Medical mysteries lurk in every family, yet the autopsies that could reveal them have become increasingly rare.
Although coroners and medical examiners still investigate suspicious deaths, fewer than 5% of people who die in hospitals are autopsied today, down from 50% in the 1960s, according to government surveys. The decline in autopsies has slowed scientific advances in diseases including cancer, dementia and heart disease, researchers say. It also has left some surviving families in the dark about medical issues that could affect their own health.

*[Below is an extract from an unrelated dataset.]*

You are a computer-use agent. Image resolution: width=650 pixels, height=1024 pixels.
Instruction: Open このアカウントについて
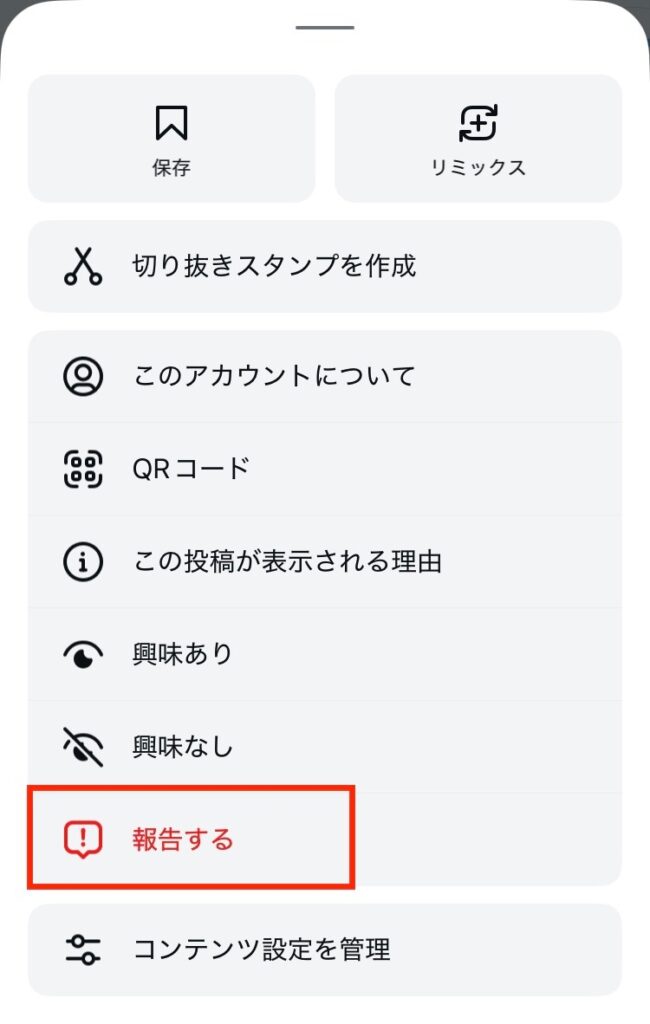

Studies routinely show that when autopsies are performed, 10% to 30% reveal previously undiagnosed medical issues. Such discoveries can provide valuable information to survivors even years later.
Sarah Friend was a seemingly healthy 12-year old when she suddenly collapsed and died at a water park in North Richland Hills, Texas, in 2004. An autopsy revealed she had hypertrophic cardiomyopathy, or HCM, a hereditary thickening of the heart muscle whose first symptom can be cardiac arrest.
The medical examiner urged Sarah’s family members to be checked for the disease. None showed signs of it at the time, but when a genetic test for HCM became available in 2008, Sarah’s mother, Laura, learned she is at risk and now gets her heart checked regularly. Mrs. Friend says her grandmother and uncle also died of heart problems, both without autopsies. “I keep wondering, could we have found this earlier?” she says.
The decline in autopsies has many explanations. Rules that required hospitals to autopsy 20% to 25% of deceased patients to maintain their accreditation were lifted in the 1970s. Neither Medicare nor private insurance cover autopsies, which can cost $2,000 or more. Grieving family members are often too upset to ask about it. And many doctors don’t suggest it, in part because they think modern imaging and lab tests have revealed all they need to know about a patient’s cause of death.
“We think we always know what’s going on inside our patients, but that’s a fallacy,” says Dylan Miller, who chairs the autopsy resource committee for the College of American Pathologists. “There’s as much to be gained from an autopsy as ever.”